DISCOVERING THE GENES AFFECTED BY
SCHIZOPHRENIA USING DNA MICRO-ARRAY
Yang Qiu*,
Edward M. Rubin, and Jan-Fang Cheng. Lawrence Berkeley
National Lab, Genome Sciences Department, Berkeley, CA
Schizophrenia is a
devastating psychiatric disorder that affects 1% of the
population. Genetic factors make important contributions to
the etiologies of this disease. It is highly likely that
multiple genes and environmental factors are involved.
Chromosome 6p has been shown to have linkage with
schizophrenia in several independent studies. The current
drug treating schizophrenia including clozapine, risperidone
and olanzapine are all far from perfect with substantial side
effects. It is thus important to be able to identify the
genes affected by schizophrenia, which would greatly enhance
the drug discovery leading to a better treatment.
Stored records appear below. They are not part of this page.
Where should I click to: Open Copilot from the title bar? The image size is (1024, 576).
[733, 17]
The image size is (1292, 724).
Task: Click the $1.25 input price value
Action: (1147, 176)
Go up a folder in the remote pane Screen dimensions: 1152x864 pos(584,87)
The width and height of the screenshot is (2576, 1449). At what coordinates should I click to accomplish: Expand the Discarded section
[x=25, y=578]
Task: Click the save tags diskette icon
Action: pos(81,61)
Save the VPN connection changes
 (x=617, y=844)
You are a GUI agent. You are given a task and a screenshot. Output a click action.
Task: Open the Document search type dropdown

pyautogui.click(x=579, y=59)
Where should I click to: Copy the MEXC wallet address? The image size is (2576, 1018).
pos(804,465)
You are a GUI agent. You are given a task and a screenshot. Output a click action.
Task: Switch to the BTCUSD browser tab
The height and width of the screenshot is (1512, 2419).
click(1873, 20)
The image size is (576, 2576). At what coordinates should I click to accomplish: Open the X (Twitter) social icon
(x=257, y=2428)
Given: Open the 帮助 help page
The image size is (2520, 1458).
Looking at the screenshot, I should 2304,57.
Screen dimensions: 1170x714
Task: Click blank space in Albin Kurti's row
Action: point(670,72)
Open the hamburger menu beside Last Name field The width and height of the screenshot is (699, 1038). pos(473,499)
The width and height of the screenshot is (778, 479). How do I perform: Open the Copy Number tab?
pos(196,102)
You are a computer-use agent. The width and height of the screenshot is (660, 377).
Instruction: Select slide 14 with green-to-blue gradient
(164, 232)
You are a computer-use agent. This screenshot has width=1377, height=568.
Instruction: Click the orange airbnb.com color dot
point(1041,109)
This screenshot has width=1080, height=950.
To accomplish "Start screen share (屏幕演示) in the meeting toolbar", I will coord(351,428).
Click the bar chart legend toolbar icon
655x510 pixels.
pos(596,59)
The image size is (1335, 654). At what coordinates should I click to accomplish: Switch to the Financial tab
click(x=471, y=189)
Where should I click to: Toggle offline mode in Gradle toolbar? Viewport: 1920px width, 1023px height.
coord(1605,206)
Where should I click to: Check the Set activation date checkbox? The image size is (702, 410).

We are taking advantages of
the technology of DNA-micro-array at Lawrence Berkeley
National Lab which can hold thousands of genes on one single
glass side and the development of the human and mouse Unigen
set (uniquely expressed sequences) through the effort of
genome community. The expression of thousands of genes at
different physiological condition can be analyzed in
parallel. New genes can be identified and biological
functions of the genes can be further studied. The DNAs to be
spotted on the DNA micro-array are as follows: (1) 10,000
human unigen clones representing~20% of expressed human
genes, (2) 309 BAC clones available from the physical mapping
project covering 90% of the schizophrenia candidate region at
chromosome 6p, (3) 269 genes singly selected through thorough
literature search which include neurotransmitter receptor
(dopamine receptor, glutamate receptor, serotonin receptor,
acetylcholine receptor, etc.), brain function related genes
and other possible genes involved in schizophrenia, (4) ~40
clones identified to be differentially expressed in
neuropsychiatric disorders by Stanley Neurovirology
Laboratory at the Johns Hopkins University School of
Medicine.
The postmortem brain tissue
from individuals with schizophrenia and normal controls will
be obtained from Stanley Foundation Neuropathology
Consortium. Total RNAs are to be extracted from the different
brain tissues and hybridized with the DNA micro-array. The
genes that are affected in schizophrenia can be identified
when using a large sample sets to minimize the individual
variations in the gene expression.
Meanwhile, a mouse model for
schizophrenia is underway for this study. It has been
established that the mice treated with psychotic drug PCP
(angel dust) mimic some symptoms of schizophrenia in which
the prepulse inhibition is diminished in schizophrenia
patients. We are treating mice with PCP as well as some
antipsychotic drugs including clozapine and risperidone. The
gene expression patterns in the mouse brain will be followed
at different times after each treatment using the DNA
micro-array. The genes that are affected by drugs can be
identified as the candidate genes for schizophrenia.